== Task directions ==
Copy everything from the line containing "The width and height of the screenshot is (1299, 924)." down to the end of the listing, swapping "dropdown" for "menu" and leaving all else unchanged. Leave the pictures out of your answer.
BEGIN Records supplied
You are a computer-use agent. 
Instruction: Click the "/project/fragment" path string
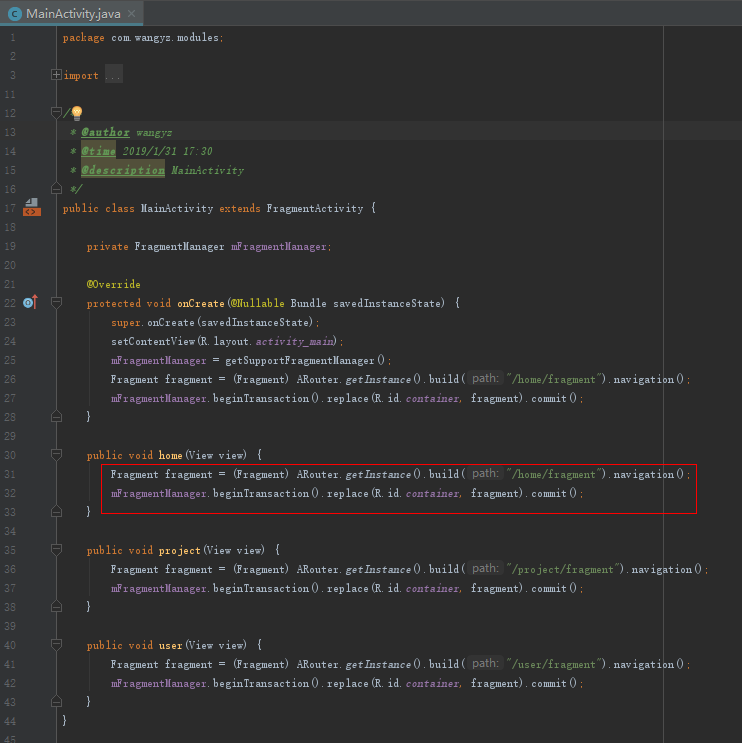coord(565,569)
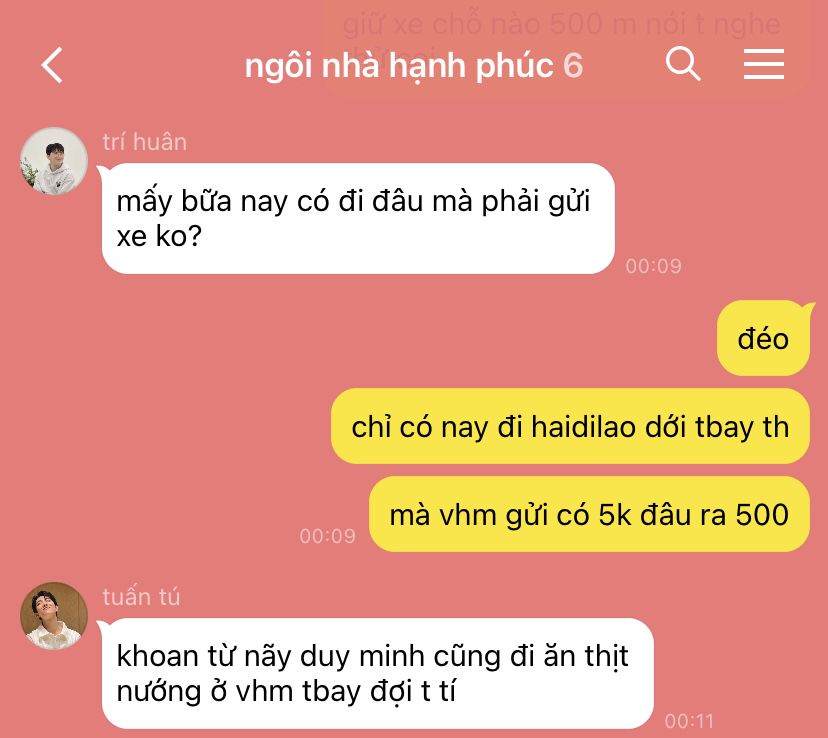Tap the faded 'giữ xe chỗ nào' message

coord(561,24)
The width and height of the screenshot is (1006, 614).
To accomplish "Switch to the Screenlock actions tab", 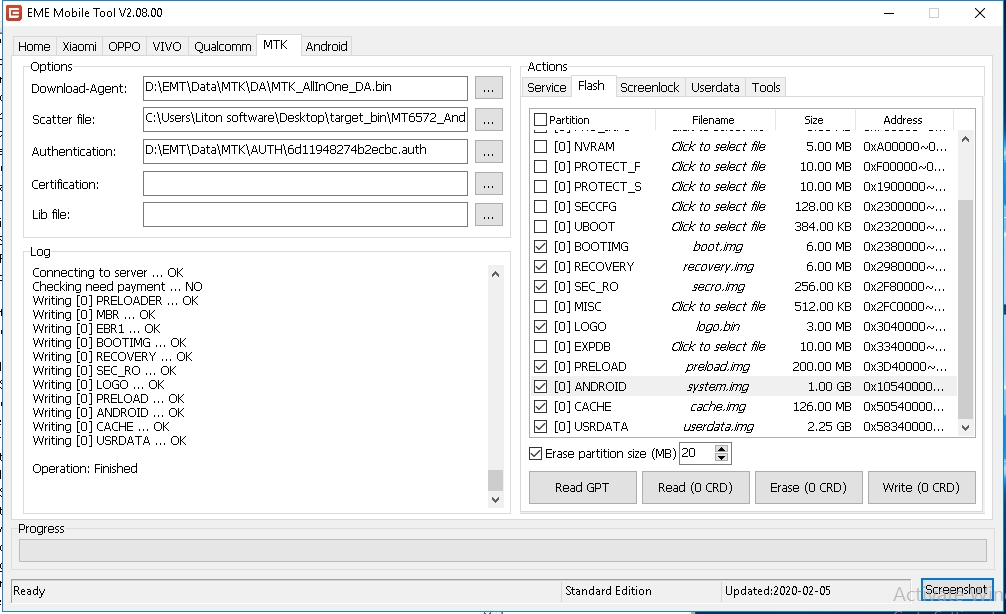I will [x=651, y=87].
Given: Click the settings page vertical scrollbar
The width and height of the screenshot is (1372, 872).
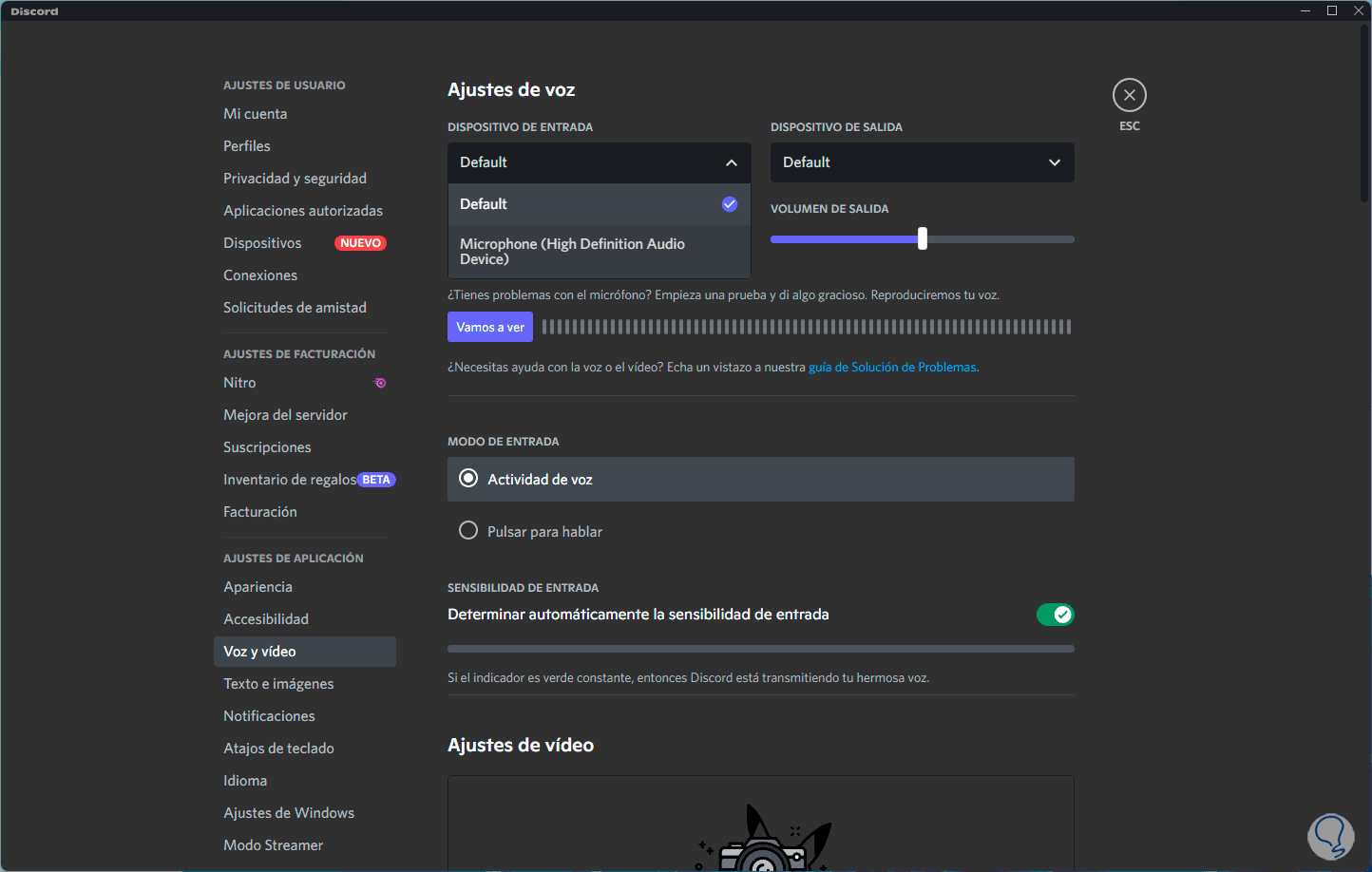Looking at the screenshot, I should click(1364, 114).
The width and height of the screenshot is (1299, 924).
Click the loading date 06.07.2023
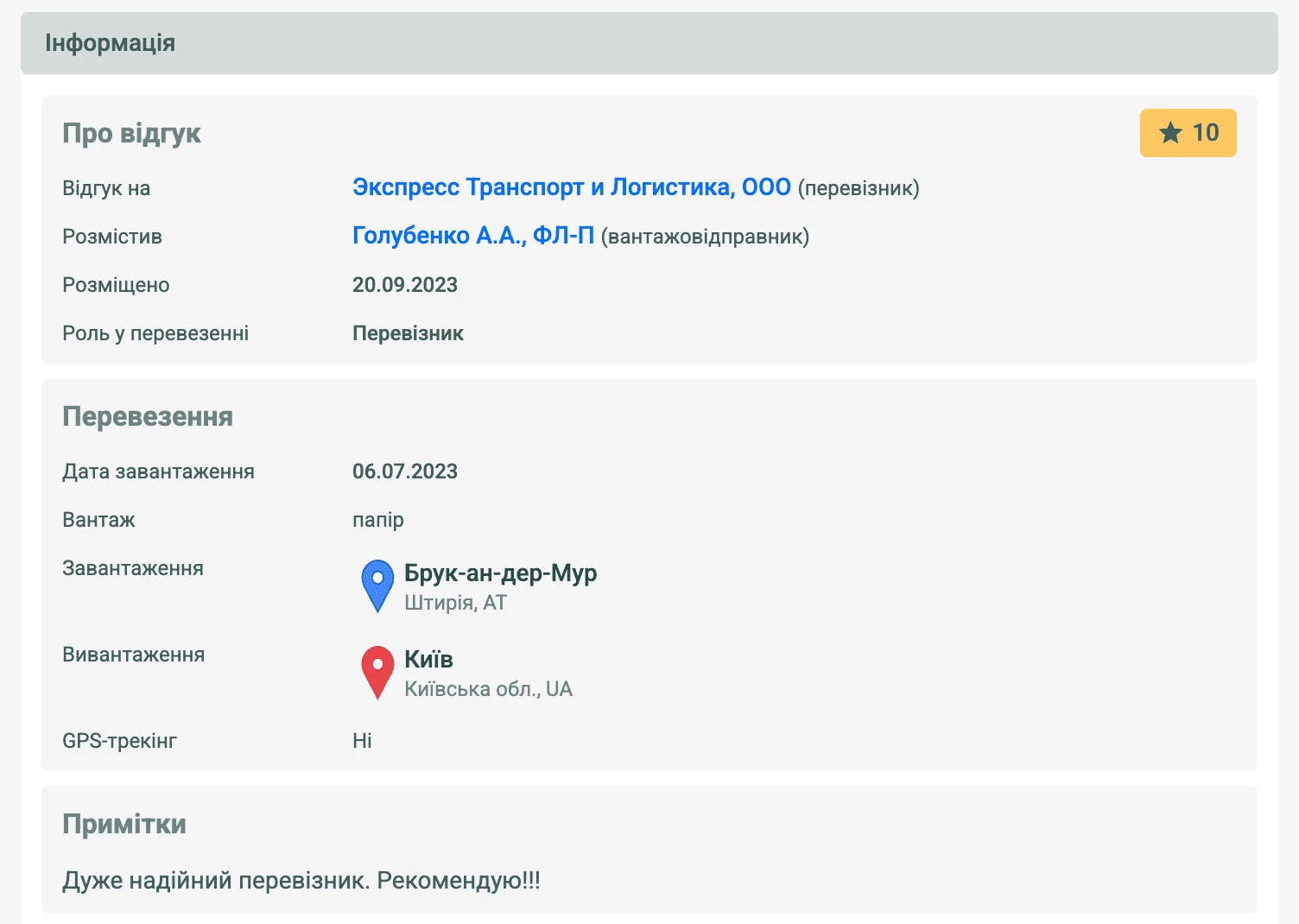404,471
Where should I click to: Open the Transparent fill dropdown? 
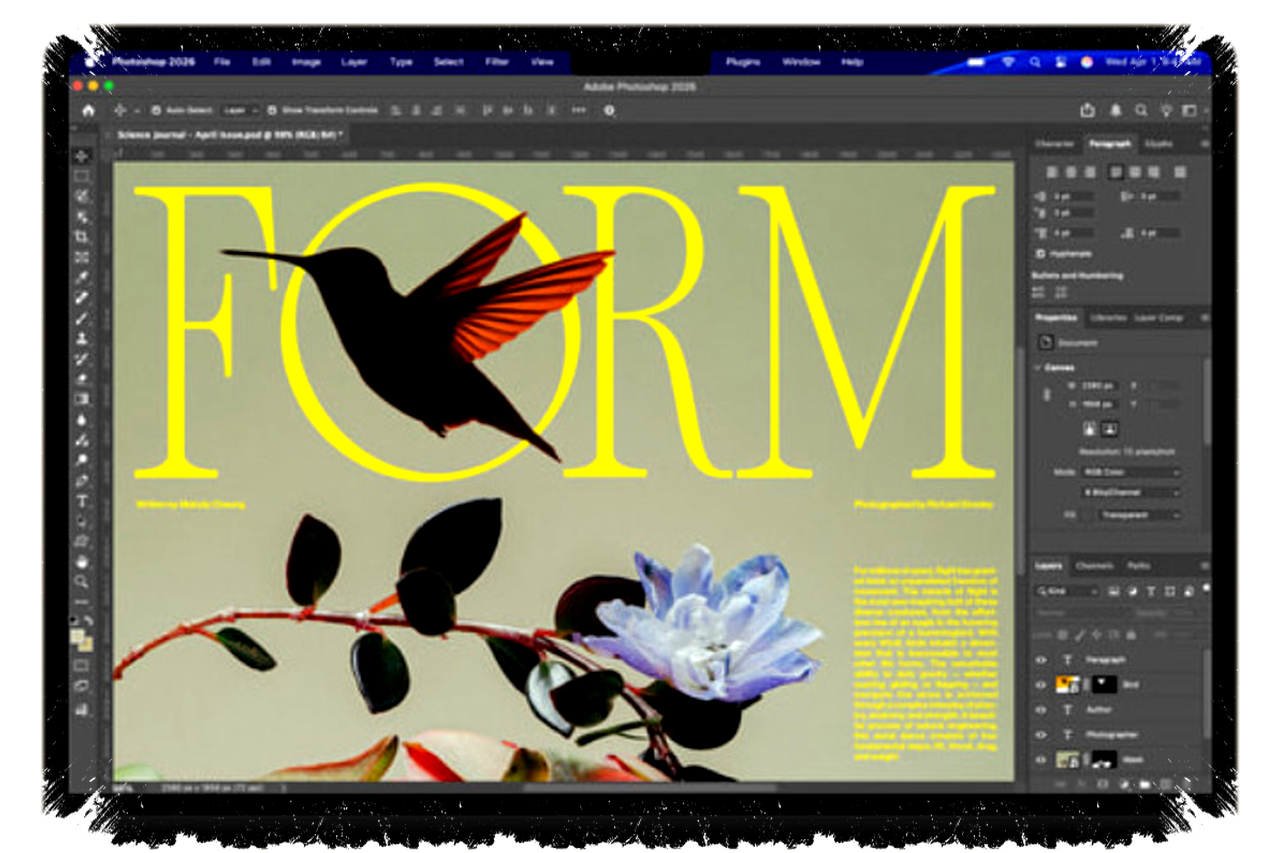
END Records supplied
== The reply ==
The width and height of the screenshot is (1299, 924).
Click the loading date 06.07.2023
404,471
Where should I click to: Open the Transparent fill menu? 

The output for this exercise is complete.